Dr Joseph Minga, a lecturer of Cultural Studies at the Monash University in Johannesburg, said achieving the goal of Afrocentricity meant, for him at least, a total rejection of Western education. Afrocentricity, according to Minga, was central to what should constitute education in Africa.

“The demand of our students for a decolonised education today is similar to that of Europe during the Renaissance. Consciousness obliges that some things are deleted while new ones are created,” said Minga.

“In a world where everything is yet to be done, what people need first is a line of thought, the way on which to embark that leads to one’s destiny. And I think students know the way: it is called Afrocentricity. As a theory it is vital for the African university, because by it students will become masters of their own history and the knowledge production needed by their communities.

“It is not difficult to imagine that one day the departments of Nubia and Egyptwill be established in all our universities, the Swahili language accepted in the West as are English and French and Mandarin to us, the amaPantsula dance given space in the School of Art at Sorbonne or Harvard University as we do with their ballet;that day will see the balance of forces tilt in our favour.”

Break from the West

Nigerian scholar Dr Alex Asakitikpi agreed with his fellow Monash University lecturer Minga, saying a future decolonised university must break away from the West and its knowledge production systems.

Asakitikpi also accused some academics in South African universities of “disguising” themselves as Pan-Africanist, while in their utterances and actions they are surreptitiously campaigning for the maintenance of the status quo of Western hegemonic authority over African peoples and their affairs.

“This is very important [to recognise], because it is such elements that tend to drag [out] the decolonisation debatead infinitum, thereby [short] circuiting any significant progress,” said Asakitikpi.

“Yes, I agree with my colleague, Dr Joseph Minga, for the rejection of any suggestions from the West to strike a balance as espoused by Prof [Thaddeus] Metz in his presentation.

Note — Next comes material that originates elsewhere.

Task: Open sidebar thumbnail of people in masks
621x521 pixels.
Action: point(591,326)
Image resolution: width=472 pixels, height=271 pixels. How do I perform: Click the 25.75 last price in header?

It is my candid opinion that for too long Africans have acquiesced to external forces in shaping their future, and after more than 60 years we have come to the unequivocal conclusion that that route will not take us out of the economic, political, social, and cultural quagmire that characterises African peoples today.

“What is important for me at this stage, is for Africans (peoples of African descent who have shared a common fate of slavery, colonialism, neo-colonialism, and humiliation over the last 500 years) to create a larger platform to articulate the lines of actions to be taken to achieve the common goals of our emancipation from mental slavery and neo-colonialism, [by] self-determination, endogenous sustainable development, and racial dignity.”

Bawa, in his concluding thoughts, told guests that the issue of languages was going to be critical in the decolonised curriculum of the future in SA universities, because South Africans coexist in multiple knowledge systems.

“The dominance of English and other European languages as academic languages persists in many developing nations, but for many university students these are second or even third languages,” said Bawa.

“This is clearly a matter of access, but it is also about the social justice imperatives related to the development of indigenous languages. The use of isiZulu, kiSwahili, Fulani or Gujarati as languages of academic discourse is the one way of ensuring the long-term sustainability of indigenous languages.”